* **本文**
____
なお、こうした録画機器には、電源オフの状態から高速で起動するクイックスタート機能が搭載されていることがあります。クイックスタート機能を設定していると待機電力がより大きくなります。そのため、節電の観点からはクイックスタート機能を利用せず、省エネモードなどを活用するのがよいでしょう。
※BD:ブルーレイディスク、HDD:ハードディスク
参考:資源エネルギー庁
コンセントを抜かない方がいい家電
反対に、コンセントを抜かない方がいい家電には、冷蔵庫・冷凍庫やWi-Fiルーター、電子レンジなどが挙げられます。冷蔵庫・冷凍庫やWi-Fiルーターは常に電源が入っていないと機能せず、コンセントを頻繁に抜きさしすることは現実的ではありません。
また、近年、電子レンジの省エネ性能などが向上し、待機電力も低く抑えられているものがあります。ほかにも、電気炊飯器や洗濯機などの待機電力も小さく、コンセントを抜いて節電を行う必要性は低いと考えられるでしょう。
待機電力とは非使用時でも家電が消費する電力のこと
そもそも待機電力とは、機器を使っていなくても消費する電力のことを指します。「待機時消費電力」と呼ぶこともあります。
なぜ、機器を使っていないときも電気を消費するのでしょうか。その理由は、大きく3つあります。1つ目は機器に内蔵されたメモリや時計、モニターなどを表示する機能維持のため、2つ目はリモコンの操作などの指示を待つため、3つ目は単にコンセントを接続しているだけで電力を消費するためです。
私たちが使いたいときに、スムーズに家電を利用できるのは、待機電力のおかげで常に家電がスタンバイできているからなのです。待機電力がなぜ発生するのかという理由を知ったうえで、適切な節電に取り組むとより良いかもしれません。
延長コードのさしっぱなしでも待機電力は発生する
上述のとおり、待機電力が発生する原因の一つに、単にコンセントを接続しているからということを挙げました。実は、延長コードをコンセントにさしっぱなしにしているだけで待機電力が発生してしまう場合があるのです。使用していない延長コードはコンセントから抜き、余計な待機電力の発生を抑えるよう心がけましょう。
____
* **データ内容**
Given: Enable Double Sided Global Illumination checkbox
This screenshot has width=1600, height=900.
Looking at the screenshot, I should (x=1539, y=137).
____
* **課題一覧**
a - 待機電力に関する本文によると、節電の観点からクイックスタート機能を使わない方がよいとされるのはなぜですか。1〜3文で説明してください。
b - 待機電力に関する本文では、待機電力は別に何と呼ばれることがあると述べられていますか。
c - 待機電力に関する本文の続きを書いてください。
データの各行は、課題を行う際に参照する必要はありません。

* **解答**
a - クイックスタート機能を設定していると、待機電力がより大きくなるためです。そのため、節電のためには同機能を利用せず、省エネモードなどを活用するのがよいとされています。

b - 「待機時消費電力」と呼ばれることがあります。

c -
待機電力が電気代に占める割合は約5%
資源エネルギー庁の調査では、家庭1世帯あたりの1年間の待機電力の消費量は228kWhと推計されています。これは、1世帯が1年間に使う電気の使用量4,432kWhの約5.1%にあたります(2012年時点)。近年は家電の省エネ性能が上がり、待機電力の消費量も減少傾向にあるものの、まだ節電の余地があるといえそうです。
電気代を節約する方法4選
節電に取り組むには、待機電力の役割を踏まえたうえで家電の特徴に応じた方法をとることが大切です。また、そろそろ家電の買い替えを予定しているという人は省エネ家電に買い換えるのも有効です。上手に電気代を節約する方法を4つご紹介します。
①長期間使わない家電のコンセントを抜く
身の回りを探してみると「しばらく使わないのにコンセントをさしっぱなしにしていた」という家電があるかもしれません。多くの家電はコンセントをさしているだけで待機電力を消費してしまいますので、機能に問題がないようであれば抜いた方がよいでしょう。
②スイッチ付きの電源タップを使う
頻繁にコンセントの抜きさしをするのが難しい場合は、スイッチ付きの電源タップを活用するという方法があります。スイッチ付きの電源タップなら、コンセントがある壁から離れたところでも家電を使え、使わないときはスイッチをオフにすることで待機電力を抑える効果が期待できます。
③省エネ家電に買い換える
家電の買い換えを検討している人は、省エネ家電に買い換えることで電気の使用量を大幅に削減できる可能性があります。最新の家電は、10年ほど前と比べると省エネ性能が大きく向上しています。そのため、家電を買い換えるだけで、特別な工夫をしなくても節電できると考えられるのです。
なお、エアコン、冷蔵庫、テレビ、温水洗浄便座、照明を買い換える際には「統一省エネラベル」を参考にするとよいでしょう。統一省エネラベルには、省エネ性能が星の数で示されていたり、その家電を使った場合の年間の電気料金の目安が記載されたりしており、省エネ家電を選ぶ際に役立ちます。
④家電の使い方を工夫する
家電を買い換える予定がないという人は、使い方を見直すことで節電につなげることができます。例えば、テレビなどに搭載されている省エネモードなどに設定するだけで、簡単に節電することができます。ほかにも、冬場の冷蔵庫の温度設定を「弱」などに調整したり、エアコンのフィルターを月1~2回掃除したりすることも効果的です。
コンセントを抜いて節電をする際の注意点
コンセントを抜くことは待機電力の削減に役立ちますが、その一方で、安全面から注意したいポイントもあります。コンセントは暮らしに欠かせない身近な存在ですが、目に見えない電気が流れています。安全には十分に配慮したうえで節電に取り組むようにしましょう。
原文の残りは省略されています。